Rugby Viadana 1970 is an Italian rugby union club based in Viadana (province of Mantua,  Lombardy). The club was established in 1970, and has since won the Italian championship in 2002, and the Coppa Italia three times. They also compete in European rugby competitions and were runners-up in the European Shield in 2004. Viadana plays in yellow and black. The club did not compete professionally between 2010 and 2012 as they focused their efforts on Aironi. Aironi was based at Viadana's home ground and represented a number of regional teams in the multi-national Celtic League. The FIR withdrew Aironi's licence to play at the end of the 2012, so Viadana reformed as a professional team will play in Italy's top division, the National championship of Excellence, from the 2012–13 season and currently in the Top12.

History
They were founded in 1970 as a rugby sector in the Vitellianense Cebogas Multisports Club by some ex Rugby Parma F.C. players. They started in the lowest possible league, Serie D.

In 1980–81 Viadana won Serie B but after three years the team were relegated back to Serie C. But they bounced back the following year and won promotion back to Serie B. 1986–87 they won promotion to Serie A2 and finished sixth in their first year. However they were relegated back the following year and didn't return for three years.

They finally won promotion to Serie A in 1998–99. In their first season Arix Viadana won the Coppa Italia and made it to the semifinal of the playoffs. In 2000–01 they finished third in the league but again lost in the semifinal playoffs to Benetton Treviso.

In 2002 the Italian championship was reformed with the birth of Super 10 (now Top12). During this season Arix Viadana finished first and beat favourites Benetton Treviso, in the playoffs, and Calvisano, in the final, to win the title of Italian champion for the first time. They were the first team from outside a provincial capital to do so. They won the Coppa Italia a second time in 2003.

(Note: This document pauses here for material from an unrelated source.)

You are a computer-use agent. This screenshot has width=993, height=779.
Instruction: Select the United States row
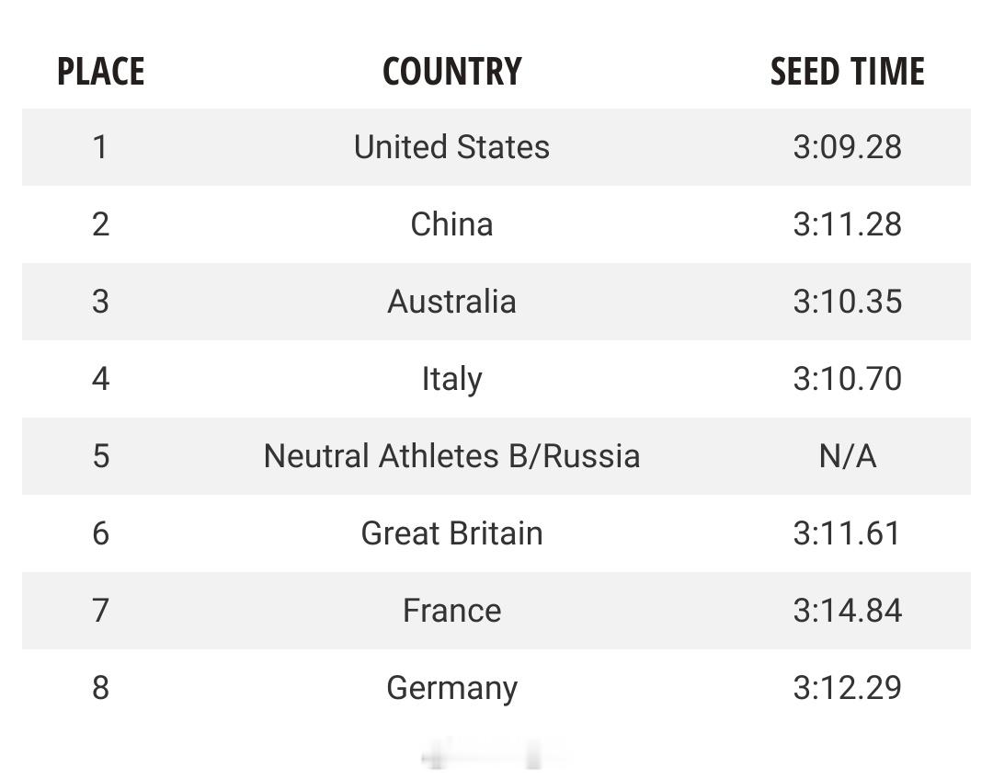pos(496,147)
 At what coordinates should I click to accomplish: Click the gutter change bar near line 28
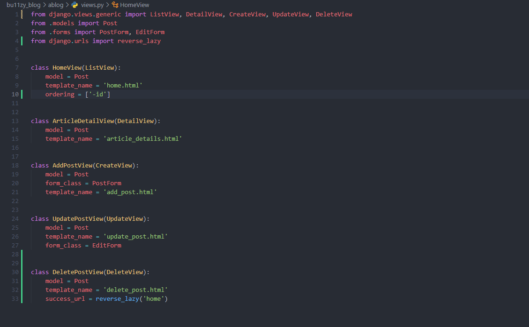click(22, 254)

In 2004 they became the first Italian team to have made the final of a European competition when they lost the European Shield final 19-25 to Montpellier. In 2007 they defeated Cammi Calvisano to win their third Coppa Italia. In 2008, despite their relatively experienced team, Viadana were beaten in the semifinals by Benetton Treviso and subsequently lost out on a lucrative Heineken Cup place. In the 2008–09 and 2009–10 Super 10 seasons Montepaschi Viadana reaches the final championship, losing both times against Benetton Treviso.

Viadana were the largest shareholders in Aironi, a new team that competed in the 2010–11 and 2012–12 Celtic League. Many of the club's top players joined Aironi on its formation. As of June 2010 it was announced that will the impending establishment of Aironi the club would no longer compete as a professional club. The Senior and Under 20 teams would be merged with GranDucato Parma Rugby. Viadana would continue as an independent club but only below Under 20 level.

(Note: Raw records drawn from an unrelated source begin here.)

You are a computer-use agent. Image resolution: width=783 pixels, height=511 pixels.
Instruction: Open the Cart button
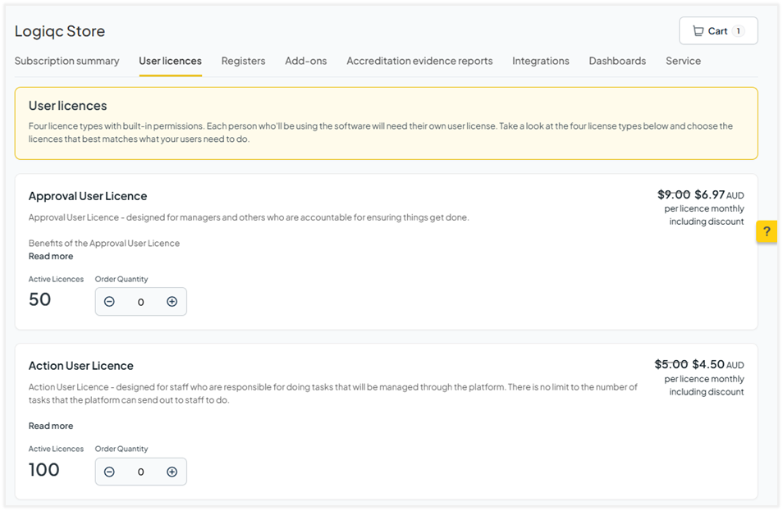(x=717, y=31)
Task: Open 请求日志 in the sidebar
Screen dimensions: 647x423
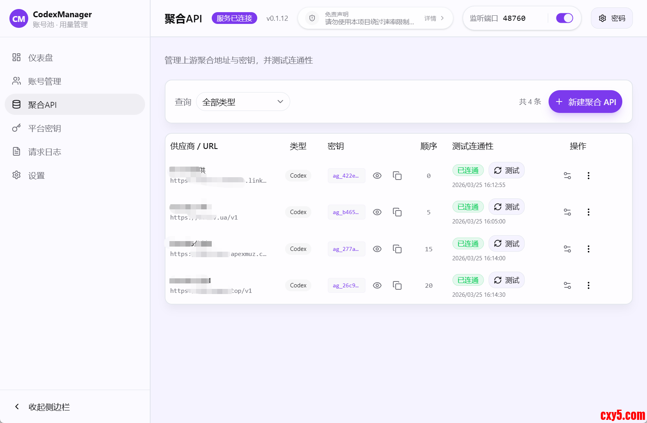Action: pos(44,152)
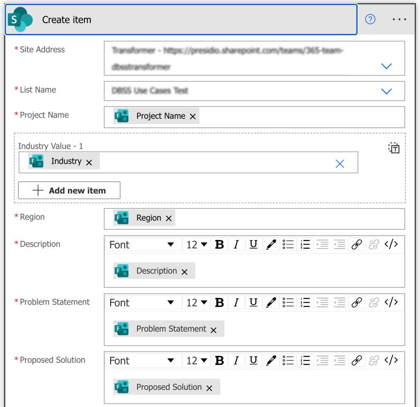420x407 pixels.
Task: Open the Create item options menu
Action: [x=399, y=19]
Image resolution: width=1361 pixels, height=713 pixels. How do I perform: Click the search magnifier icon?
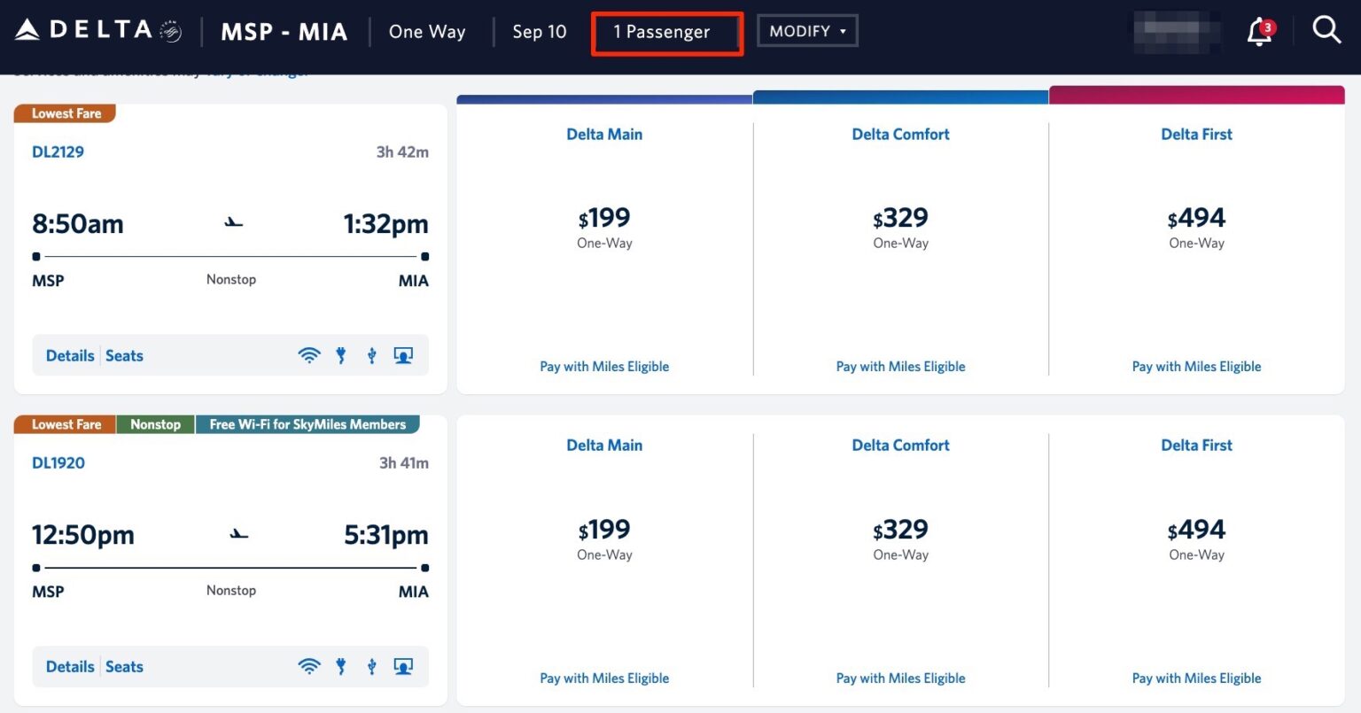click(x=1326, y=29)
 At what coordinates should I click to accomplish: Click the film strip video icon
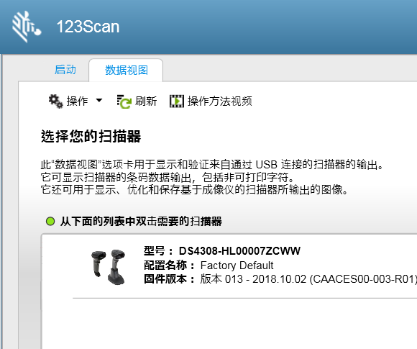tap(177, 101)
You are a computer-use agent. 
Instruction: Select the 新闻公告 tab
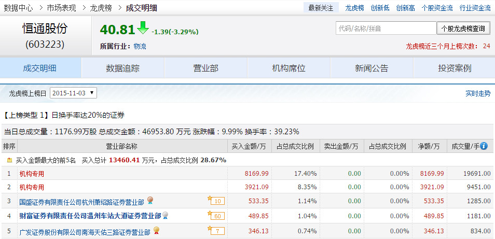(372, 68)
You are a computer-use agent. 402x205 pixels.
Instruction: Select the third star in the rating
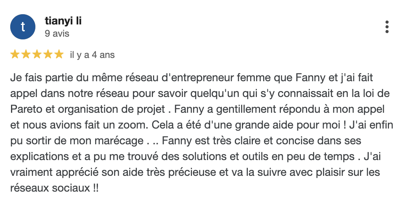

At the end of the 2012 Aironi's licence to play in the Pro12 was withdrawn by the FIR. Aironi's place in the Pro12 was taken by newly formed Zebre, a team based in Parma. Many Aironi players joined Zebre on its formation.

Viadana was then reformed as a semi-professional team for the 2012–13 season of the National championship of Excellence, the reformed Italian championship from 2010, with a number of Aironi's players joining them, as well as the head coach Rowland Phillips. They won three titles of the Excellence Trophy in the 2012–13, 2015–16 and 2016–17 seasons.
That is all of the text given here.